Months ago, I wrote a lengthy post extolling ECP and promised an update later. I am starting a new thread for my (again lengthy) update. Am I still glad that I had ECP? Yes! Has it completely relieved my symptoms? No! (Not yet).
ECP is a non-surgical, non-pharmaceutical treatment described below that can be used to treat certain cardiovascular and other diseases. The photo is of me having the treatment.
I have microvascular angina, which is angina caused by dysfunction of the small blood vessels to the heart, not the coronary arteries. My disease is characterised by continual (24/7) angina at fluctuating levels. It particularly strikes at night and is invariably aggravated by a daytime nap, whereas a gentle walk will very often ease it and enable me to “warm up” for slightly greater exertion. As well as angina (pain in chest/shoulder), I suffer a sensation of shortness of breath (SOB) and I used to have horrible, intense attacks – especially at night – with distressing changes in sensations relating to breathing. Those attacks are thoroughly controlled by a calcium channel blocker, amlodipine, but my “base level” angina was not so controlled.
As well as angina and SOB, I had a lot of “other” symptoms, including tingling, numbness and discomfort all over the place, gut problems including bloating and delayed transit constipation, light headedness, cognitive decline, and a change in my sensation of personal space.

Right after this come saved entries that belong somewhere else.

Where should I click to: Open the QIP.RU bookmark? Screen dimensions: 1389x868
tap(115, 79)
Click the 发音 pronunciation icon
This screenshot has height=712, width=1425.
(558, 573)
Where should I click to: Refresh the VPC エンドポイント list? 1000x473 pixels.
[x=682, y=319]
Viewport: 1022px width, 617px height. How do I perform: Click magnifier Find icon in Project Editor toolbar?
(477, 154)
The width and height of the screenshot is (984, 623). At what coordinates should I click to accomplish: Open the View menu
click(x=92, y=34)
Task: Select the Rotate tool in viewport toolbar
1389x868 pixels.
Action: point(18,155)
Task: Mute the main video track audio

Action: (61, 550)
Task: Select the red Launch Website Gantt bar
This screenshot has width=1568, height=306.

Before I had any ECP I was sometimes very ill, on a bad day barely able to make mugs of tea for a few visitors, filled with unpleasant sensations. Everything about me felt wrong except for my senses of taste and smell. I was awake for hours almost every night.
What is ECP? It is a non-invasive and, to me, non-traumatic treatment that involves the inflation and deflation of leg cuffs in time with your heart. Remarkably, ECP causes the growth of new micro blood vessels: it seems that the waves of blood returned to the heart by ECP cause growth factor molecules and stem cells to shear off the walls of blood vessels into plasma, and these sheared-off factors initiate blood vessel growth. This link will take you to a folder containing two photos of me in ECP cuffs as well as before and after photos of myocardial perfusion: 1drv.ms/f/s!AotwJo71WtI6g5R... . There is an extensive literature on ECP but it is difficult to find a good general introduction. Here is a presentation: prezi.com/-73g4z5k9tx1/intr... and here a publication: clinmedres.org/content/11/4...
I was thrilled following a course of ECP in May: after a delay of 2 weeks, I had days when I felt normal again and unbroken nights! I could have danced for joy. Curiously, perhaps, my non-angina symptoms pretty much disappeared but I still suffered less good days when I experienced angina. As the effect of the ECP had been incomplete, I underwent a second 4 week course starting in mid-September. I was very disappointed, both during the treatment and in the following month my experiences were poor compared to the first course. In fact, my symptoms worsened with more intense angina whilst my non-angina symptoms put in an occasional appearance. Subsequently, my symptoms have improved, though it seems to me sometimes at a snail’s pace.
In the past two weeks, I have been mildly symptomatic during the day and able to undertake moderate physical activity, for example going for a one hour walk on some days has been an enormous achievement. Today I carried a 6 foot Christmas tree into the house by myself with no accompanying increase in angina (that may come later!): for me, that is a fantastic event. Although my symptoms have fluctuated, there has been a very welcome increase in stability and near-disappearance of non-angina symptoms. My nights are almost invariably disturbed, though.
So, I am seemingly progressing in the right direction and again able to enjoy – with limitations – activities of my pre-MVA life. That is a definite improvement. I am to have a further 10 hours of treatment before Christmas, in the hope that this will tip me over a threshold into remission.
So the ECP story continues for me. It doesn’t bear thinking about how my life would have been without it, and so I continue to recommend it, with the important caveat that it doesn’t work for everybody. Unfortunately, ECP is not NICE-approved and the data relating to its use to treat MVA are vanishingly small. So far as I know there are only two places in the UK where you can have ECP: an NHS unit in Bradford and a small private clinic with premises in Harley Street and Wimbledon. I was treated by Dr Robin Roberts’ team in Wimbledon – unless you can persuade your CCG to pay (unlikely), you will of course require either suitable health insurance or the significant funds to cover the treatment fees.